INTERVIEW: Green Lantern Director Learns CGI On The Job

Shooting live action stunts and visual effects is second nature to Campbell, but for GREEN LANTERN, the New Zealander had to learn CGI technology and shoot the majority of the film on a blue screen. Martin Campbell is best known for action films including reviving the James Bond franchise with Casino Royale starring Daniel Craig.  He also helmed many action-adventure films such as The Mask of Zorro (1998) with Antonio Banderas and it's 2005 sequel Legend of Zorro, Vertical Limit (Chris O'Donnell), and the Pierce Brosnan Bond film Goldeneye (1995).  

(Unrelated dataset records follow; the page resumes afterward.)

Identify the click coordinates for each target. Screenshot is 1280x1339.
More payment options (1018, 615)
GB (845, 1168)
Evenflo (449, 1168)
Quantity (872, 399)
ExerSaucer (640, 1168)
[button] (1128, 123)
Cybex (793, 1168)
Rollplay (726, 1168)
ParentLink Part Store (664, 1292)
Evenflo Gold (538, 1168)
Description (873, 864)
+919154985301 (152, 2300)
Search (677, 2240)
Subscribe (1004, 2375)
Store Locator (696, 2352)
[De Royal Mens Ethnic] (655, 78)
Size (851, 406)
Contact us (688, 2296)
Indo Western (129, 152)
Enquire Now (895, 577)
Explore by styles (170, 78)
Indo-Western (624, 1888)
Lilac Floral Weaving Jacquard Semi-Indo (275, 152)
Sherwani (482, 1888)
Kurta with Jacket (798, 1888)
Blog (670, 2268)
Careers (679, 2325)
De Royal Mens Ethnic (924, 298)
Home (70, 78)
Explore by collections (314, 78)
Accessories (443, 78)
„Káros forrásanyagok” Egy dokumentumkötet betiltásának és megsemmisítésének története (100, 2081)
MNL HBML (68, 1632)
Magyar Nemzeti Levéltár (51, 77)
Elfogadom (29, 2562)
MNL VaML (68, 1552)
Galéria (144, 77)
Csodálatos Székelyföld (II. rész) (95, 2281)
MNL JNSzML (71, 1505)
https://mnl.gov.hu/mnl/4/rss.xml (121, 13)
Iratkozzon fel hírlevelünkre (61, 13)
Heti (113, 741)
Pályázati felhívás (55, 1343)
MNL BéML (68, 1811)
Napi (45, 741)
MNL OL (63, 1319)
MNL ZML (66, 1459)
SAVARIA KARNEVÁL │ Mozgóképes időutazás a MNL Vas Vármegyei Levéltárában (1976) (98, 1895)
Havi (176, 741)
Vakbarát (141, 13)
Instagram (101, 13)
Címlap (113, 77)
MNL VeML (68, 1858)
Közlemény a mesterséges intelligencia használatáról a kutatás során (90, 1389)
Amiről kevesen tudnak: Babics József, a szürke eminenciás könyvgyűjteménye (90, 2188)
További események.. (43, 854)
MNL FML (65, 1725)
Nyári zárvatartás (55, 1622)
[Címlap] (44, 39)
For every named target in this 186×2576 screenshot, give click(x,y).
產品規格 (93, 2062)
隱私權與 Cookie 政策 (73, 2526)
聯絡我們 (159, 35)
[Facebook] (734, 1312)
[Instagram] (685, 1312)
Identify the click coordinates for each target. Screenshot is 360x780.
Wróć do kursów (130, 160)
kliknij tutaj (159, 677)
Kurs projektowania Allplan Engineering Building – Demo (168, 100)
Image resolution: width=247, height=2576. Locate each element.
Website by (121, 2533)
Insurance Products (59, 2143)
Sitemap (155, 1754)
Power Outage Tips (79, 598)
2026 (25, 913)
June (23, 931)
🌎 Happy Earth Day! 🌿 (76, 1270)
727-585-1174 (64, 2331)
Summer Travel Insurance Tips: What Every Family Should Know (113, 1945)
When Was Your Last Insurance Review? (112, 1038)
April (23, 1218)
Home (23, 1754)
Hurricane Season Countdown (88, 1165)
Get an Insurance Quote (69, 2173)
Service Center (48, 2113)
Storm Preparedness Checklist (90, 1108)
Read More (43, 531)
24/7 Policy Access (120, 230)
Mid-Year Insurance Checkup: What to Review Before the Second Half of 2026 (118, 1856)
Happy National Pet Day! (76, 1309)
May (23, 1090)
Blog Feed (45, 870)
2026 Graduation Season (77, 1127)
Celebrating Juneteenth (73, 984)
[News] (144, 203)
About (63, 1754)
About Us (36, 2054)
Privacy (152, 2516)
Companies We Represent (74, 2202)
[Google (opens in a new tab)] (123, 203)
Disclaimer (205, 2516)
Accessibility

To film the universe of the Green Lantern Corps and Green Lantern's super powers, Ryan Reynolds and Mark Strong acted opposite a blue screen. The galaxy and Planet Oa would later be added in with computer graphics.  Parallax, one of the villains of GREEN LANTERN, was created entirely in digital during post production.  A blue screen instead of the usual green screen was used for obvious reasons -- the primary color for the hero is green. In order to factor out the background from the actor in post production, the background must be a different color.

CineMovie recently asked Martin Campbell during a press conference in Beverly Hills, how he approached the new technology and what surprised him the most about it.

"You learn an awful lot technically.  I've never done it so the only way to learn it is to do it. You can't read about it. You can't be told about it. Point is you have to do it."

Cambpell may have learned all about CGI on the job, but he did bring his knowledge of live action stunts to the blue screen production and treated the action scenes similar to his previous work.

"From the technical point of view, it's a learning curve but really the same rules apply in terms of action, in terms of how you stage the scene, and so forth. To be honest it's very similar."
Ryan Reynolds and Martin Campbell on the set of GREEN LANTERN

Campbell didn't take it easy on his star Ryan Reynolds on the make believe set, bringing real-life elements to the action scenes.

"Certainly in staging the action, we wanted to action to be tough and hard.  We certainly didn't want Green Lantern to get up having been slung against the wall at a 100 miles an hour just to shake his head and go back into the fight. He does get pushed around and beaten up a little bit and really has to feel the pain as it were.  In a lot of respects, its very similar to doing Bond or any other action film."

Ryan Reynolds can attest to Campbell's "tough and hard" methods on set with a shoulder dislocation to prove it. For Ryan, GREEN LANTERN was also his first film which required "so much post-production."   

For Martin Campbell, the hands-on experience with CGI proved the best learning ground. 

GREEN LANTERN is now playing in movie theaters nationwide.